これは帯広大谷のスターティングメンバーである。
高校野球は守備位置と背番号が一致するのが普通だ。
大学野球の話では無い。

データ分析が長けているチームにとっては、今までの努力が水泡に帰するスタメンである。
トランプの大富豪で「革命」を起こす手札を用意していたのに、全て無にされた状態。
帯広大谷の一手目は「革命返し」による「知能封じ」である。

「選手層の厚さ」(帯広大谷の選手層)

笑い話だが全国制覇した大阪桐蔭の選手に「全国で二番目に強いチームは?」と質問したところ「大阪桐蔭のBチーム」と答えたという。
勿論、作り話の類だが、大阪桐蔭の選手層の厚さを物語っている。

帯広大谷のスタメンには驚きだが「奇策」では無い。
練習試合でも複数ポジションで使い回されることは日常茶飯事であり、それが複数人で行われる為、スコアを付ける相手チームは大変だ。
常日頃から訓練されているのだ。

なので急なポジションチェンジも他チームよりは無難にこなす。
それも個々の選手の才能の高さが成せる技だが、それにより選手層は掛け算になる。

これが相手のデータ分析対策に効果を発揮した。

☆ ☆ ☆ ☆ ☆

- [求められる内容]: 上のページ抜粋のうち、「大学野球の話では無い。」で始まり「のBチーム」と答えたという。」で終わる部分を、一字も変えずに書き写してもらえますか。

☆ ☆ ☆ ☆ ☆

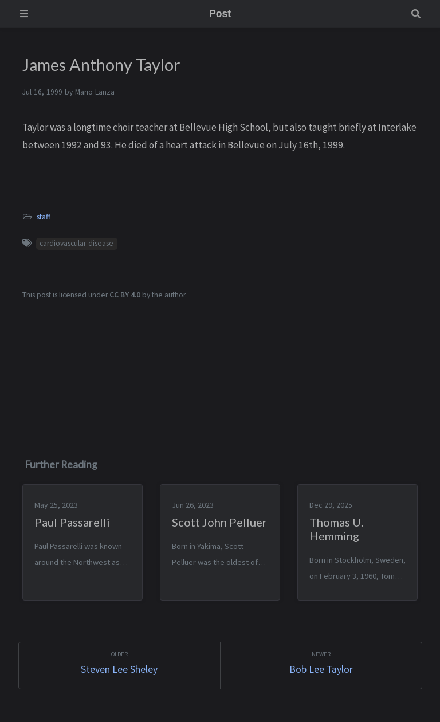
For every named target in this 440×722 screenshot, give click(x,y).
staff (43, 217)
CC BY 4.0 (124, 295)
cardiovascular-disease (76, 243)
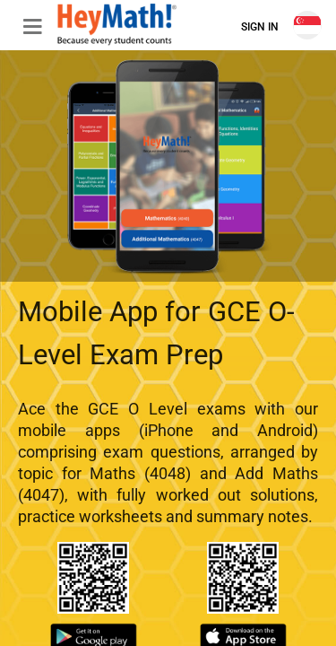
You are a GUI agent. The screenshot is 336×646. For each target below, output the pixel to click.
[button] (25, 25)
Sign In (260, 27)
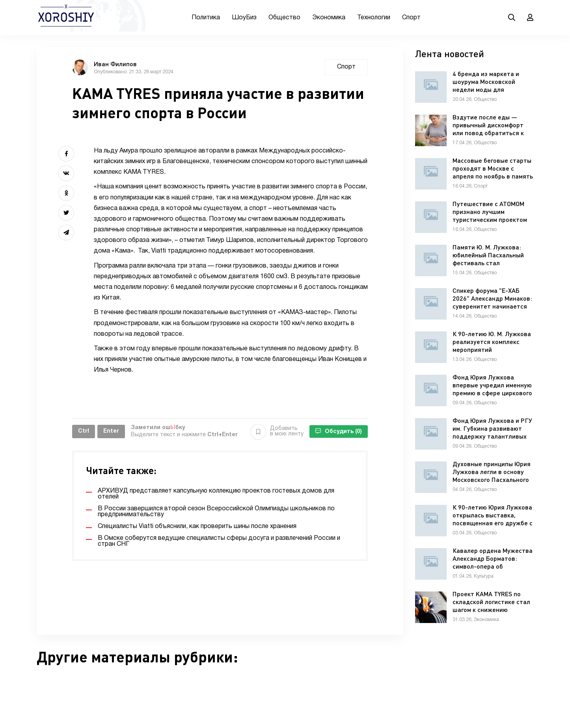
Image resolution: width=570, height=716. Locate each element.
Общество (284, 17)
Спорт (411, 17)
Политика (206, 17)
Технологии (373, 17)
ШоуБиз (244, 17)
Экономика (328, 17)
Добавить (277, 431)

☆ ☆ ☆ ☆ ☆

- [以下が回答]:
大学野球の話では無い。

データ分析が長けているチームにとっては、今までの努力が水泡に帰するスタメンである。
トランプの大富豪で「革命」を起こす手札を用意していたのに、全て無にされた状態。
帯広大谷の一手目は「革命返し」による「知能封じ」である。

「選手層の厚さ」(帯広大谷の選手層)

笑い話だが全国制覇した大阪桐蔭の選手に「全国で二番目に強いチームは?」と質問したところ「大阪桐蔭のBチーム」と答えたという。